Sam Altman says we're worried about the wrong part of the workforce when it comes to AI
Altman, the CEO of OpenAI, said he's more worried about how older employees will adapt to AI changing the workplace than college graduates. His view contrasts with how many of his competitors and others in tech think about the next five years.
"I'm more worried about what it means not for the 22-year-old, but for the 62-year-old that doesn't want to go retrain or rescale or whatever the politicians call it that no one actually wants," Altman said recently on Cleo Abram's "Huge Conversations" YouTube show.
Altman said jobs will definitely go away because of AI, but young people are positioned to weather the changes better than others.
"If I were 22 right now and graduating college, I would feel like the luckiest kid in all of history," Altman said.
Overall, he said, the breadth of what AI can do makes this a powerful moment for those willing to seize the opportunity.
"There's never been a more amazing time to go create something totally new, to go invent something, to start a company, whatever it is," Altman said. 'I think it is probably possible now to start a company that is a one-person company that will go on to be worth more than a billion dollars.

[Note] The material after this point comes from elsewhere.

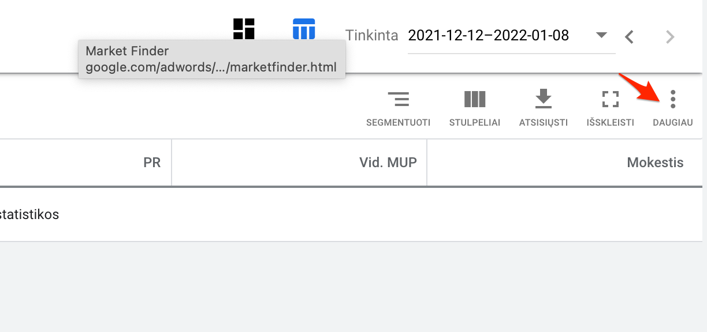Screen dimensions: 707x332
Task: Select the blue table view icon
Action: (x=304, y=28)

And more importantly than that, deliver an amazing product and service to the world."
Fellow tech CEOs, including those in AI, don't share Altman's optimism. Anthropic CEO Dario Amodei said earlier this summer that AI could wipe out as much as half of entry-level white collar jobs in the next five years. It's a potential catastrophe that Amodei said the tech industry and policymakers are not doing enough to prepare society to handle.

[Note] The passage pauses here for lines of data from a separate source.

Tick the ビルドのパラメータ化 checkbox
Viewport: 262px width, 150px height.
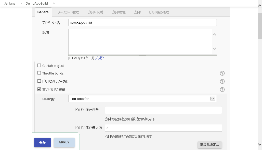click(x=39, y=81)

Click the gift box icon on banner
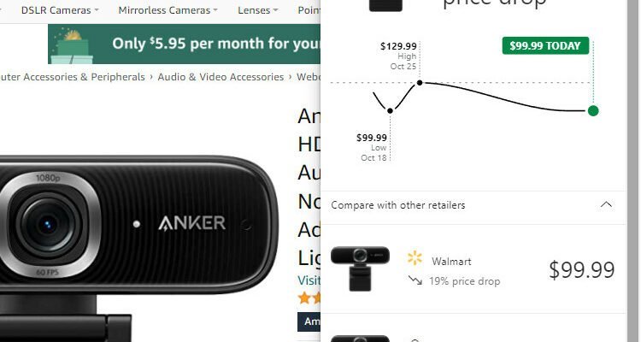[73, 48]
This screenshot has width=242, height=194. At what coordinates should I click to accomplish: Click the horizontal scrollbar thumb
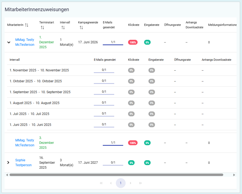pyautogui.click(x=116, y=175)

Beyond five years, Altman said, it gets harder to predict what the world will look like due to the rapid changes his field is spurring.
"In 2035, that graduating college student, if they still go to college at all, could very well be leaving on a mission to explore the solar system on a spaceship in some kind of completely new, exciting, super well-paid, super interesting job, and feeling so bad for you and I that we had to do this kind of really boring old kind of work and everything is just better," he said.